Verfassungsschutz stellt Antaios-Verlag unter Beobachtung

Das Bundesamt für Verfassungsschutz (BfV) hat den Kleinverlag Antaios in Sachsen-Anhalt unter Beobachtung gestellt. Wie ZEIT ONLINE erfuhr, führt der Inlandsnachrichtendienst das Unternehmen seit einiger Zeit als sogenannten Verdachtsfall. Von einem Verdachtsfall spricht der Geheimdienst, wenn „hinreichend gewichtige tatsächliche Anhaltspunkte“ für verfassungsfeindliche Bestrebungen erkennbar sind. BfV-Präsident Thomas Haldenwang bestätigte die Einstufung des Verlages bei der Präsentation des Verfassungsschutzberichts 2020.

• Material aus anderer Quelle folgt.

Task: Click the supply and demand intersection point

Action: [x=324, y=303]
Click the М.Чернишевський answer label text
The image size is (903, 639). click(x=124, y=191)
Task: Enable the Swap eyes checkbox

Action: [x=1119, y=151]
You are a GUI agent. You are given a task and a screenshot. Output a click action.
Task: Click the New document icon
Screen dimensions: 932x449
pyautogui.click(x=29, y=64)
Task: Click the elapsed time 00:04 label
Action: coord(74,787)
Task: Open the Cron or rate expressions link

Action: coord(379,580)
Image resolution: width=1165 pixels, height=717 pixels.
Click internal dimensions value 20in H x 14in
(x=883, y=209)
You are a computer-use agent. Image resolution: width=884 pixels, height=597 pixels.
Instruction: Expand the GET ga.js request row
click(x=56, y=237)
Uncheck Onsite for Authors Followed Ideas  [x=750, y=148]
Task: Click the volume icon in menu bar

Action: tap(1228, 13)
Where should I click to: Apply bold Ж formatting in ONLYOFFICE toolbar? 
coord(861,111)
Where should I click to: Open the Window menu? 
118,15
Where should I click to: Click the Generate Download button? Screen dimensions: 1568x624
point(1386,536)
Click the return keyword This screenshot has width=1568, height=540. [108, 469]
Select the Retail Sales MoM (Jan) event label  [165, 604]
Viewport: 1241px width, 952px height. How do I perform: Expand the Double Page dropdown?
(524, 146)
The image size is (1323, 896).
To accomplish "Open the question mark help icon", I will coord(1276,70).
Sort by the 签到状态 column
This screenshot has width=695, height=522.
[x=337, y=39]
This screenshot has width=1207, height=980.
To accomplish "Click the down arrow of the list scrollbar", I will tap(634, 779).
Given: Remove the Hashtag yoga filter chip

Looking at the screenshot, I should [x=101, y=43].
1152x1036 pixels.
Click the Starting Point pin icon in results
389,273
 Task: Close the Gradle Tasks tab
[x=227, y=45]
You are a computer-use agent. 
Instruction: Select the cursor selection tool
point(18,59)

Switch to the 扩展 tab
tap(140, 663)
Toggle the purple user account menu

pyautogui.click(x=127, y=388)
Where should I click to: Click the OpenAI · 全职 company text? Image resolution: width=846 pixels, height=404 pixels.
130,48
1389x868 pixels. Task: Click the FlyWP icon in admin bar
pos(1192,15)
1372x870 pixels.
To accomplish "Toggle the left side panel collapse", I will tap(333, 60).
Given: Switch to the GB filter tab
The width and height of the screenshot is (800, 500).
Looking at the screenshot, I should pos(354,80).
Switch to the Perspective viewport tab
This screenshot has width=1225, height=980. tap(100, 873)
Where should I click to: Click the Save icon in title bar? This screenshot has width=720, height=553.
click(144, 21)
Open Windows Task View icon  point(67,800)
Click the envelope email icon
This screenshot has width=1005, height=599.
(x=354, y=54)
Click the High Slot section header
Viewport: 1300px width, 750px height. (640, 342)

Der Antaios-Verlag ist seit einigen Jahren in einem Bauernhaus im sachsen-anhaltischen Schnellroda beheimatet. Im Wohnhaus von Verleger Götz Kubitschek hat auch das selbsternannte Institut für Staatspolitik (IfS) seinen Sitz, das auch von Kubitschek gegründet wurde. Bereits seit vergangenem Jahr beobachtet der Verfassungsschutz den extremen neurechten Thinktank und AfD-Kaderschmiede, da „Anhaltspunkte für Bestrebungen gegen die freiheitliche demokratische Grundordnung“ vorlägen. Ein Grund für die Einstufung waren Verbindungen des privaten Instituts zum rechtsnationalen Flügel der AfD und zu anderen Rechtsextremisten, unter anderem zu Björn Höcke, dem thüringischen AfD-Landes- und Fraktionschef. Höcke ist auch einer der bekanntesten Leser der Publikationen des Antaios-Verlags, er ziehe „geistiges Manna“ aus den Werken, sagte er einmal.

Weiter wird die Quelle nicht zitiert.